*ACTIVITY*.
Would you please copy each line of the data in which the string "Click" occurs?

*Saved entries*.
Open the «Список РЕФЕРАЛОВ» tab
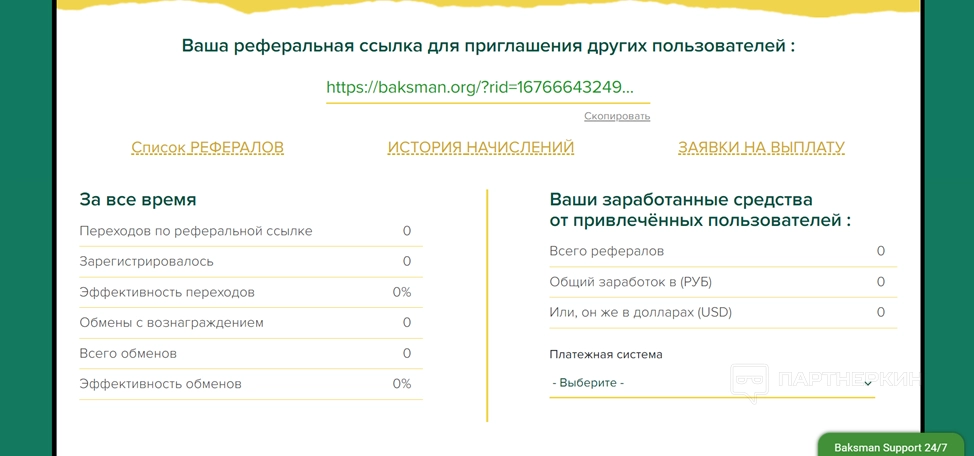The image size is (974, 456). [x=207, y=148]
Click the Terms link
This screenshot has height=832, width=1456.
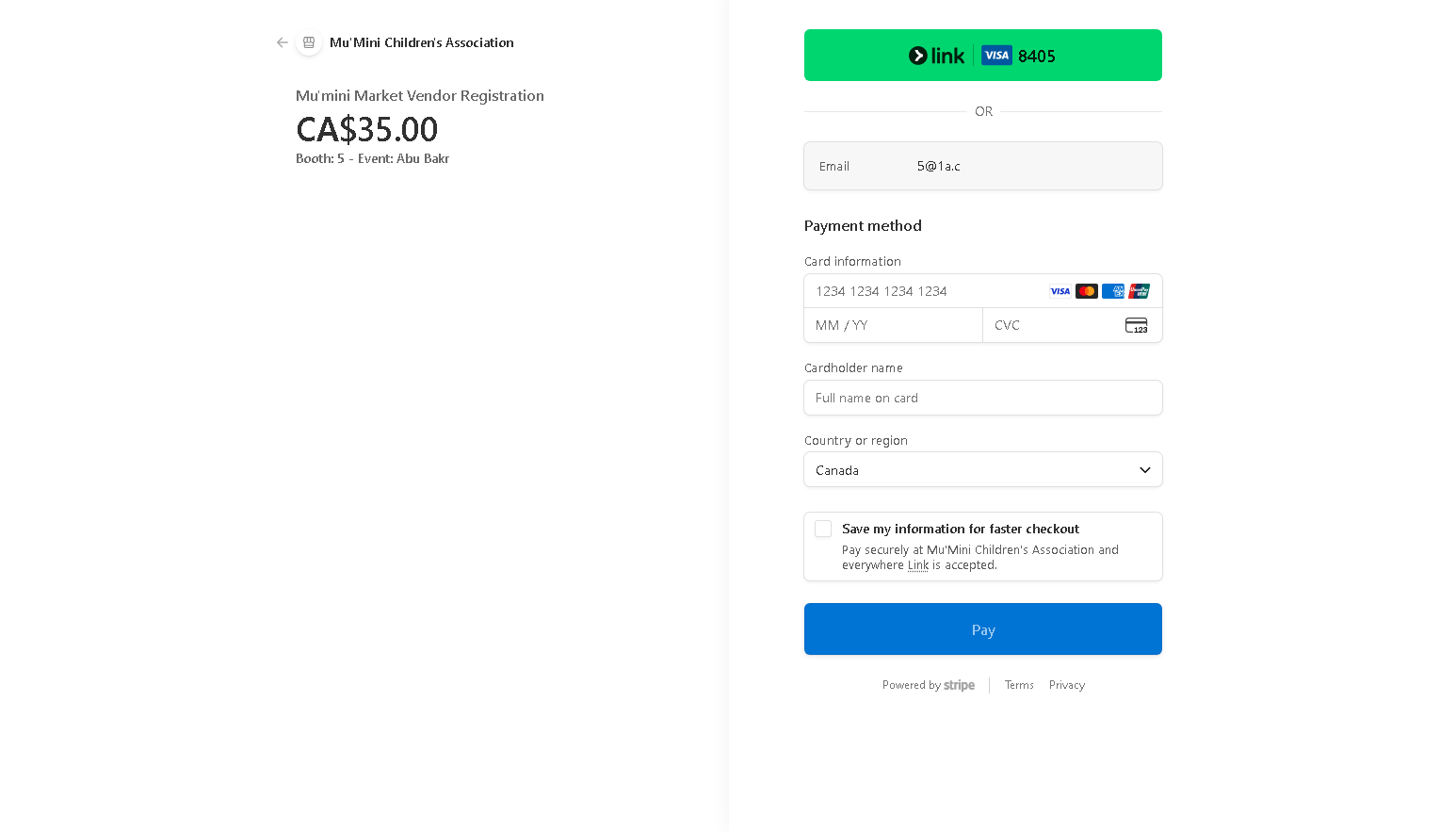[1019, 685]
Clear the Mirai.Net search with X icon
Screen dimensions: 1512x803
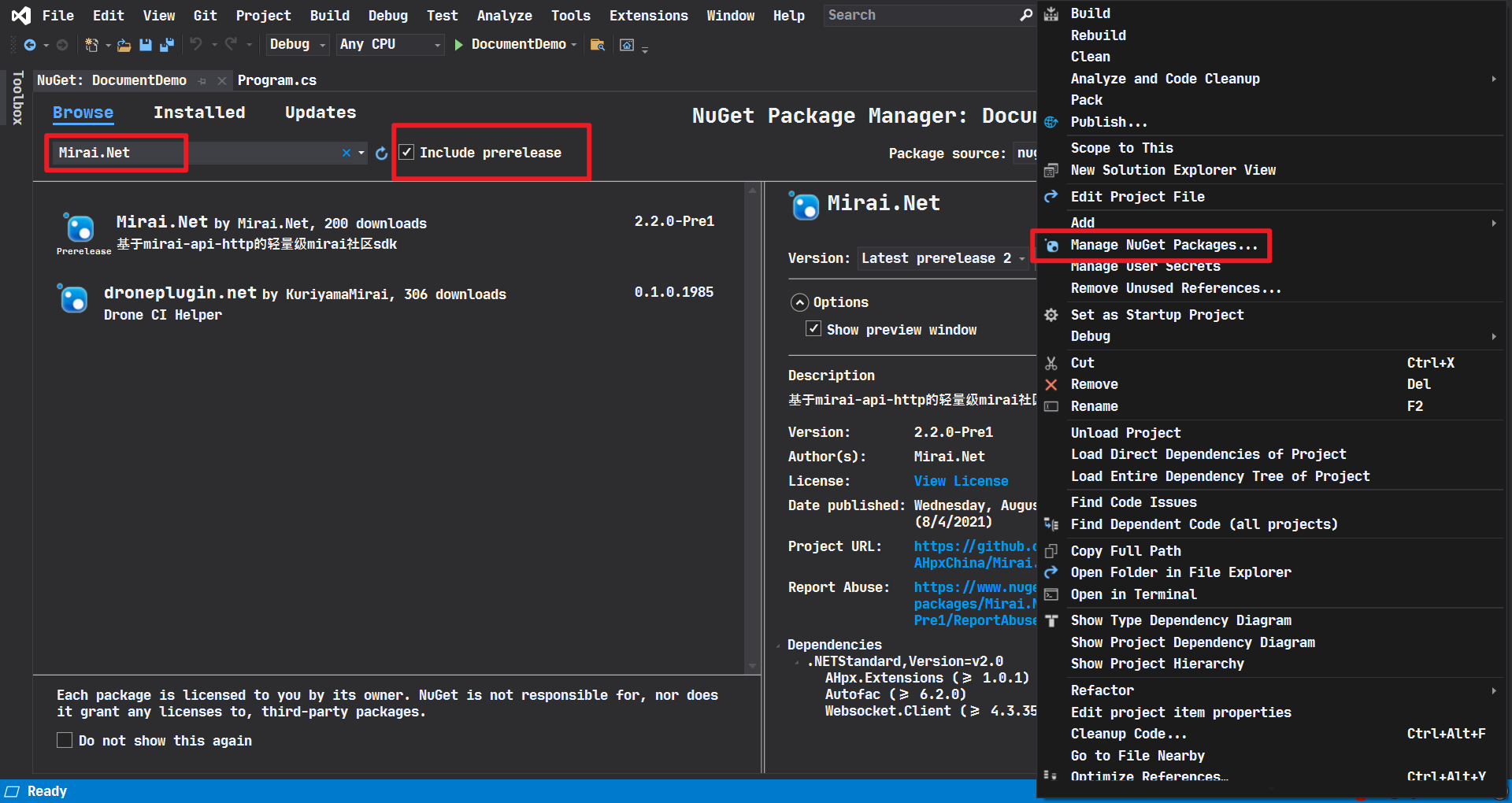(346, 153)
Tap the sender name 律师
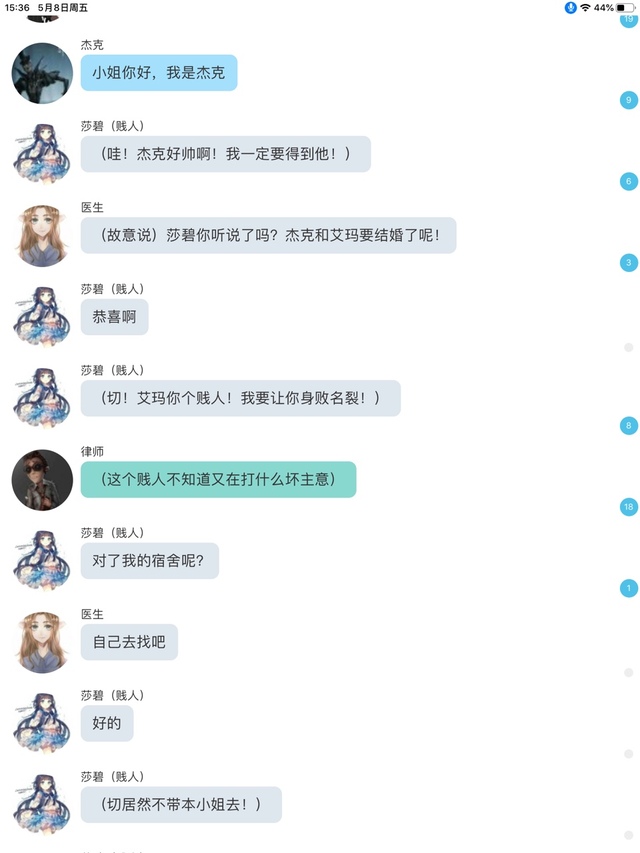The image size is (640, 853). 92,452
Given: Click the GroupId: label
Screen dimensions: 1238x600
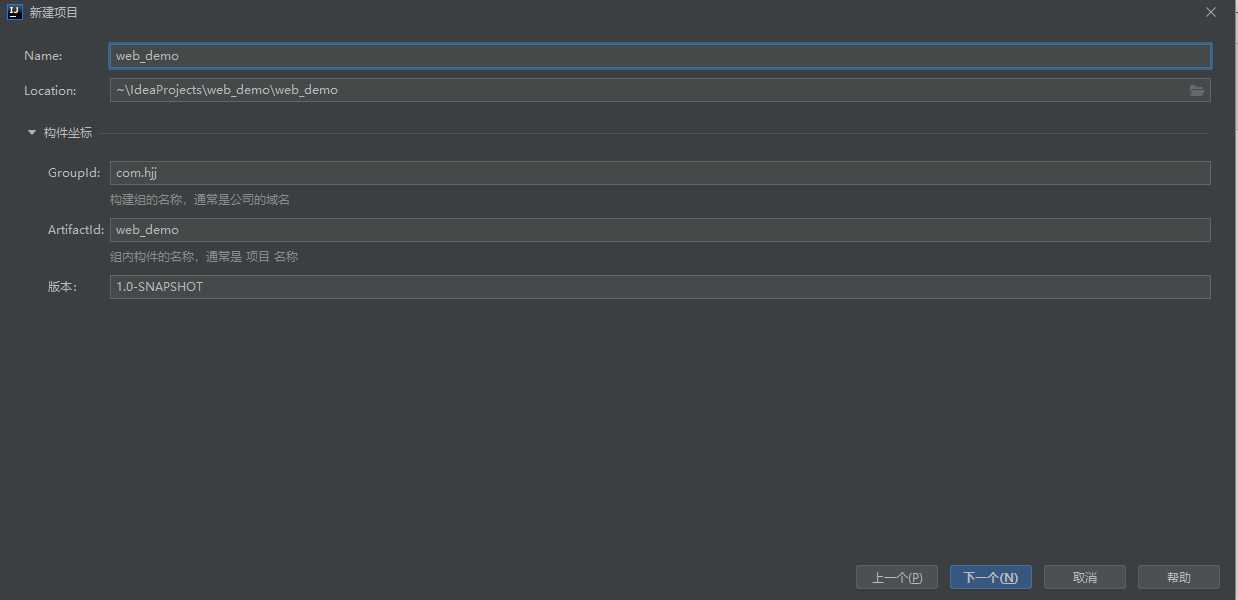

*RESPONSE BOX*.
Click the Terms link
Given: Click the GroupId: label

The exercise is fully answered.